-- What the exercise asks --
Exactly the lines from the one containing "Export data with 导出 Excel icon" through the end of the data, and nothing more, should be retyped; pictures stay out.
*** Opening Task input ***
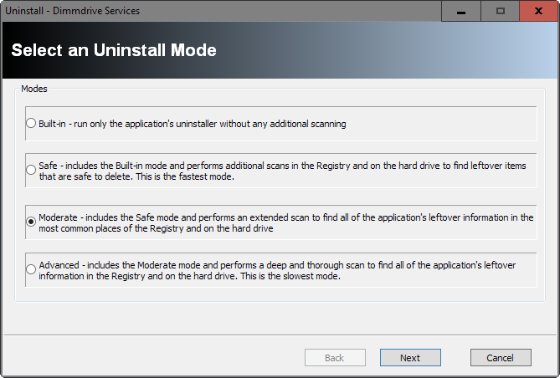Enable the Advanced mode radio button

coord(31,270)
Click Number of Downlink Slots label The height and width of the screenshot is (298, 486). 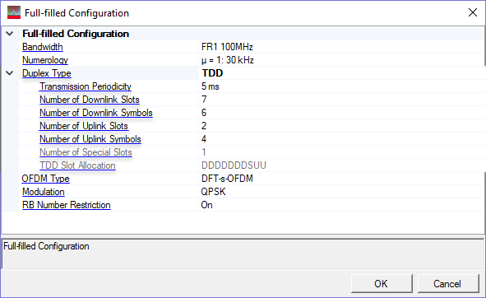[x=90, y=100]
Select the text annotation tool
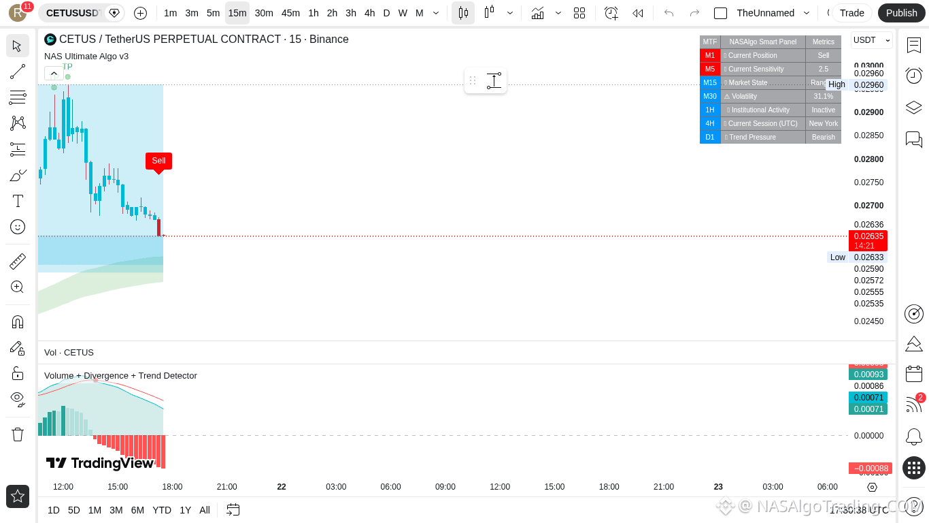This screenshot has height=523, width=929. pos(18,201)
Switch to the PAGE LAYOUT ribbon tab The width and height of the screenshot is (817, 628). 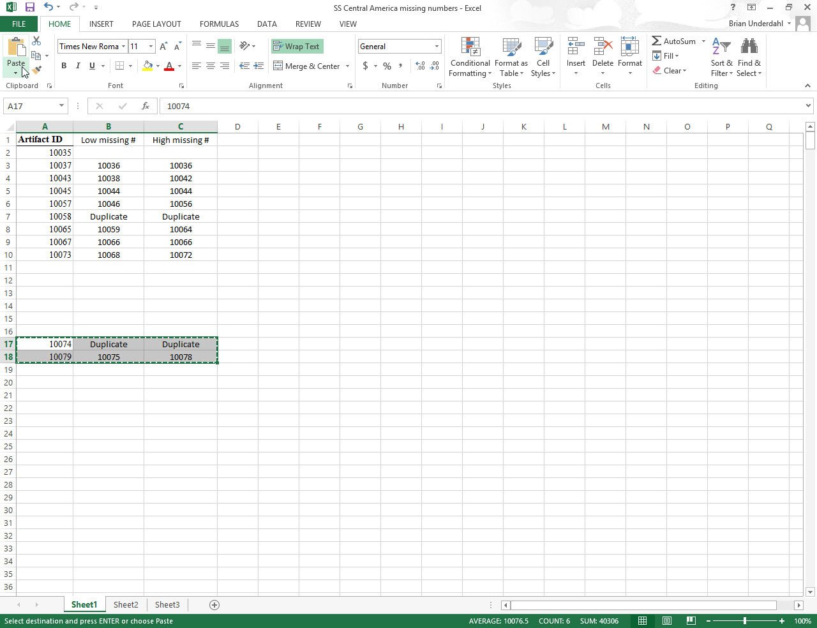click(x=156, y=24)
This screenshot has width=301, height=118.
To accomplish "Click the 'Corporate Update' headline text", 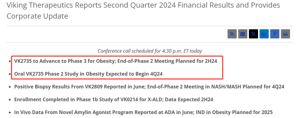I will point(37,16).
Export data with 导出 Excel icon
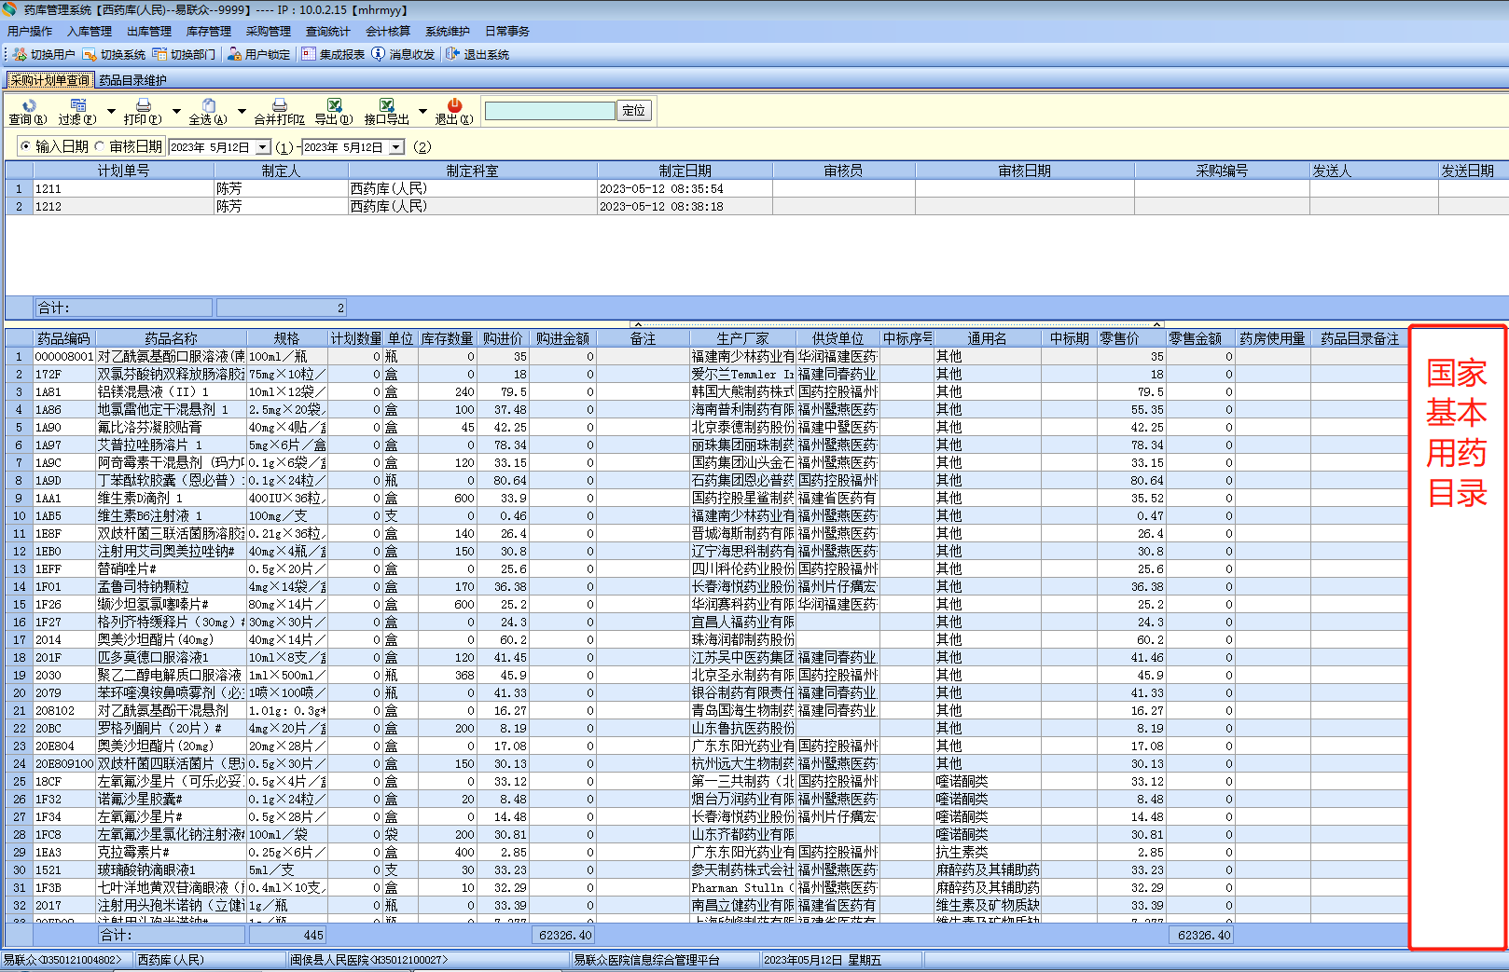This screenshot has height=972, width=1509. [334, 105]
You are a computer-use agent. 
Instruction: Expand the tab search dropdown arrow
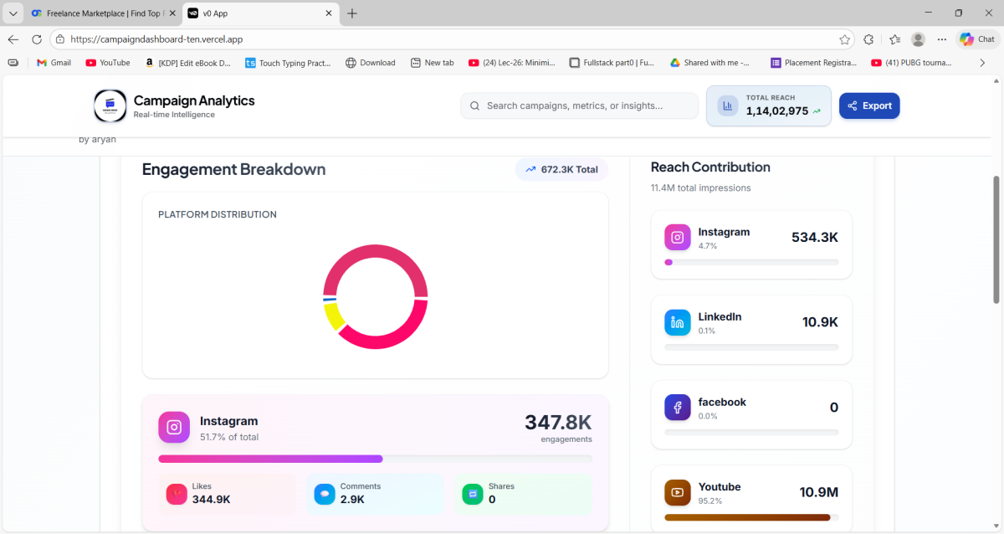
*** Closing Task input ***
-- Response to the task --
Export data with 导出 Excel icon
This screenshot has height=972, width=1509. [334, 105]
You are a computer-use agent. 
Instruction: Expand the tab search dropdown arrow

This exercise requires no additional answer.